### Material shown
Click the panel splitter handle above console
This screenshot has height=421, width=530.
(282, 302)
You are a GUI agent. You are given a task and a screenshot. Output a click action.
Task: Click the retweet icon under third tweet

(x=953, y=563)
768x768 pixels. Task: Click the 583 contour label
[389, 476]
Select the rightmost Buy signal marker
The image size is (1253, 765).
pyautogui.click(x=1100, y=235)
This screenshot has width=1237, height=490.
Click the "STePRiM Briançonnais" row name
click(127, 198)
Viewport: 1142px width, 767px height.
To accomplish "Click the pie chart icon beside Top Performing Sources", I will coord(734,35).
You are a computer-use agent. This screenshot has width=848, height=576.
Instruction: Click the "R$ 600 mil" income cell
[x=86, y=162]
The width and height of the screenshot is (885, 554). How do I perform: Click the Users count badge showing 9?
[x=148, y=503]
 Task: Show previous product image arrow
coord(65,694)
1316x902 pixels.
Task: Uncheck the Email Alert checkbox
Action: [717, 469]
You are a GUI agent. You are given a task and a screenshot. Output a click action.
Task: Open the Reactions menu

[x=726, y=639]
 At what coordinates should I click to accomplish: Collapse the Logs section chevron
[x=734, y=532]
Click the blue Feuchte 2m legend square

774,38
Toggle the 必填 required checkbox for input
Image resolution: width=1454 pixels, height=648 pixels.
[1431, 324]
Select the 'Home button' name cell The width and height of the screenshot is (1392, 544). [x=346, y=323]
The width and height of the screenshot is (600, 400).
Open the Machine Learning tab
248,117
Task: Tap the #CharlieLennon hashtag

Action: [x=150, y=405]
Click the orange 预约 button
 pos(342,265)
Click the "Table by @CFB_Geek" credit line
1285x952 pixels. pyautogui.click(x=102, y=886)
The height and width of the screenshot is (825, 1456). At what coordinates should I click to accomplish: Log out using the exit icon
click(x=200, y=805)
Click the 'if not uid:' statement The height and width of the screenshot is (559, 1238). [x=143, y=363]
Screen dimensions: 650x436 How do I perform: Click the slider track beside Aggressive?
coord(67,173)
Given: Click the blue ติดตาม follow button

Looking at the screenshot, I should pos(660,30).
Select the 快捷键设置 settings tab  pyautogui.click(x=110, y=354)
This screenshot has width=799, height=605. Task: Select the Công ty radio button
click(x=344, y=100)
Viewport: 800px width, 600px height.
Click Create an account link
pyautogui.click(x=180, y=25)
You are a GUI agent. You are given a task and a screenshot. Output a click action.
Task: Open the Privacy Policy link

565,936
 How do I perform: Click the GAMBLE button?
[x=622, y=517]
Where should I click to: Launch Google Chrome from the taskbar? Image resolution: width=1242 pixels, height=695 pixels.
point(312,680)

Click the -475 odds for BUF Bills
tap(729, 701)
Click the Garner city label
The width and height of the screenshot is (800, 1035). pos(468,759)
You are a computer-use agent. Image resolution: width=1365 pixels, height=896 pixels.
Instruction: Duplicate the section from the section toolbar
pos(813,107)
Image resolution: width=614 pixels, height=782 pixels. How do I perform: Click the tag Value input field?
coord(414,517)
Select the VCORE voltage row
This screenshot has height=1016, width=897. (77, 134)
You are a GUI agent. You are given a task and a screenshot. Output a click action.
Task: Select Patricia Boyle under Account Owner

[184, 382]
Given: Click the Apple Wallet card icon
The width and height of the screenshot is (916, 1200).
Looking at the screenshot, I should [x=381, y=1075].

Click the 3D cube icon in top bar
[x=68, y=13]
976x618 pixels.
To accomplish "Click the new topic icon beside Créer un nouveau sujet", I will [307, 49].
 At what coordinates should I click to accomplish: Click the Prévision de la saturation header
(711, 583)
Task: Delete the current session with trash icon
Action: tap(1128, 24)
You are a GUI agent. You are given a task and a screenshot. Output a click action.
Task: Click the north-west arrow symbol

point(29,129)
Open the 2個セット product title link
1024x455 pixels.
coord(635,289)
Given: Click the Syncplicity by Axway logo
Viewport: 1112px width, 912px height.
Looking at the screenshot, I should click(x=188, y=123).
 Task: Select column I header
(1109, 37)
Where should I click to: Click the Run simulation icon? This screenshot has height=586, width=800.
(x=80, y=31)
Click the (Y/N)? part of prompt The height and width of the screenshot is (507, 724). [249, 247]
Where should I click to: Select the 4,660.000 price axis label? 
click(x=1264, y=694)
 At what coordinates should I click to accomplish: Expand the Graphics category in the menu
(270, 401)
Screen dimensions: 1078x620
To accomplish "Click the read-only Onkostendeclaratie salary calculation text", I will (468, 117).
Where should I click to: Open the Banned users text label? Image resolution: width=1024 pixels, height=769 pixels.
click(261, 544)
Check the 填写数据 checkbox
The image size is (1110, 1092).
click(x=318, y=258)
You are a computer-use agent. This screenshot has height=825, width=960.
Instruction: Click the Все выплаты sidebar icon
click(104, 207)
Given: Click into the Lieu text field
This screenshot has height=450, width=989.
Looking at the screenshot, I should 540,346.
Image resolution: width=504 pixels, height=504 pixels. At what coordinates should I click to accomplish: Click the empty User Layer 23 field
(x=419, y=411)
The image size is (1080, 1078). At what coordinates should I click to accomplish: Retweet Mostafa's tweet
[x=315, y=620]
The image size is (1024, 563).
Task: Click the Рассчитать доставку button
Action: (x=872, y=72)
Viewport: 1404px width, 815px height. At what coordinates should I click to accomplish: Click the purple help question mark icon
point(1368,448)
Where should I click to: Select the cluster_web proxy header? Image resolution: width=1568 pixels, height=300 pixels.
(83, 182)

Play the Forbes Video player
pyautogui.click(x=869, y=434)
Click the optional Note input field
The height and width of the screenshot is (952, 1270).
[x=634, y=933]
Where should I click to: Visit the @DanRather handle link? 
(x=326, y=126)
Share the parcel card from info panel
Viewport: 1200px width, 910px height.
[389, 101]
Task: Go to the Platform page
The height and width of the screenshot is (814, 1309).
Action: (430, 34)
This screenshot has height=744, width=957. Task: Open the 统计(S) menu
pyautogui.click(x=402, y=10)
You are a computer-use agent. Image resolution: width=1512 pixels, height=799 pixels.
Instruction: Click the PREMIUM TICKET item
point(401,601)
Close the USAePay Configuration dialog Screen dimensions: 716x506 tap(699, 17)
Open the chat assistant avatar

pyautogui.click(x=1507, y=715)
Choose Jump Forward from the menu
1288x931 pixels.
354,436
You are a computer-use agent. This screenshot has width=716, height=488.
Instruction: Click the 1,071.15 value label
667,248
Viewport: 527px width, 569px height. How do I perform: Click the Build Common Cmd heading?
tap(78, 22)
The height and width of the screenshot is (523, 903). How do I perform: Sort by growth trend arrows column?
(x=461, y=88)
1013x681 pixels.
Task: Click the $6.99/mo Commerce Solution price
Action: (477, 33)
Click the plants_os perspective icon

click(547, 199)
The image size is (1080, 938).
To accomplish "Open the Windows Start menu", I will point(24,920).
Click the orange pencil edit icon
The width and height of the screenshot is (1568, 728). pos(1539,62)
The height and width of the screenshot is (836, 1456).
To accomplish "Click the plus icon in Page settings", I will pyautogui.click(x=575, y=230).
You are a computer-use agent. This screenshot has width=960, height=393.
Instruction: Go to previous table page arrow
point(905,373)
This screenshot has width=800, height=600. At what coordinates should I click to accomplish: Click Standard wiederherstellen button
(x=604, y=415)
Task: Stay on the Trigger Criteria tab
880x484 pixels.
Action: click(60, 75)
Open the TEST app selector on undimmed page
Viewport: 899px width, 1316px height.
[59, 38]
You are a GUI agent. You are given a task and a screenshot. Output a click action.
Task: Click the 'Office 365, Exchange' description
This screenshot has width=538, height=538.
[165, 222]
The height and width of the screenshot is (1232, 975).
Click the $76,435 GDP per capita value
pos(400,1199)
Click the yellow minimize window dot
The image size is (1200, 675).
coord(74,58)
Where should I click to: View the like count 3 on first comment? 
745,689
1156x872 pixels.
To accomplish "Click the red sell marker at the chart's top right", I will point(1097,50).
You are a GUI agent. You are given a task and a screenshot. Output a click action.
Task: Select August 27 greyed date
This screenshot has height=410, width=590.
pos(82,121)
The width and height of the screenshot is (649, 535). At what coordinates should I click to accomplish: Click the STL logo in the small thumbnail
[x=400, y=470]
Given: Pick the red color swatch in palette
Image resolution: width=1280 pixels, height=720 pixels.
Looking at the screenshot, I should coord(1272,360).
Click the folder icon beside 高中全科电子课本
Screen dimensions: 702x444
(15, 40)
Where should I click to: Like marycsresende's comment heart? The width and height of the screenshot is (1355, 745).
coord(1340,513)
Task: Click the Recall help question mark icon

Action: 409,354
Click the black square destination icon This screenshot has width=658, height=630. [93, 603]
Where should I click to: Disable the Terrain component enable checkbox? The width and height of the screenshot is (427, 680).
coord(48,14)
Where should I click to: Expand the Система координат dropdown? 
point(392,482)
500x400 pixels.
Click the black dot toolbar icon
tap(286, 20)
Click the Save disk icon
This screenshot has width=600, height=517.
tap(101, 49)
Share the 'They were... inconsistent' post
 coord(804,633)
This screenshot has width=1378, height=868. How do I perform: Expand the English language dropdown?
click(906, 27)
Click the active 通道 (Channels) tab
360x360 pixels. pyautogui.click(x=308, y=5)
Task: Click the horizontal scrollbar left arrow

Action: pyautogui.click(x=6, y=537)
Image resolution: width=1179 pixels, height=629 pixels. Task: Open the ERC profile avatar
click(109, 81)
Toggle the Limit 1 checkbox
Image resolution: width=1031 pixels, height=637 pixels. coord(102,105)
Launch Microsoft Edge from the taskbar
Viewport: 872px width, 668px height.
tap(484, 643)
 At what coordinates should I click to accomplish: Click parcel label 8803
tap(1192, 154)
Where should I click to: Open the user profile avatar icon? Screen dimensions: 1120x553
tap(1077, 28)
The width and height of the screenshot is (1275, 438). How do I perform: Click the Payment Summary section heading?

### Task goal
In the data above, find each line where the string "computer" appears, then copy it.

### Your response
You are a computer-use agent. This screenshot has width=848, height=576.
You are a computer-use agent. Image resolution: width=1365 pixels, height=896 pixels.
You are a computer-use agent. This screenshot has height=825, width=960.
You are a computer-use agent. Image resolution: width=1512 pixels, height=799 pixels.
You are a computer-use agent. This screenshot has width=716, height=488.
You are a computer-use agent. This screenshot has width=960, height=393.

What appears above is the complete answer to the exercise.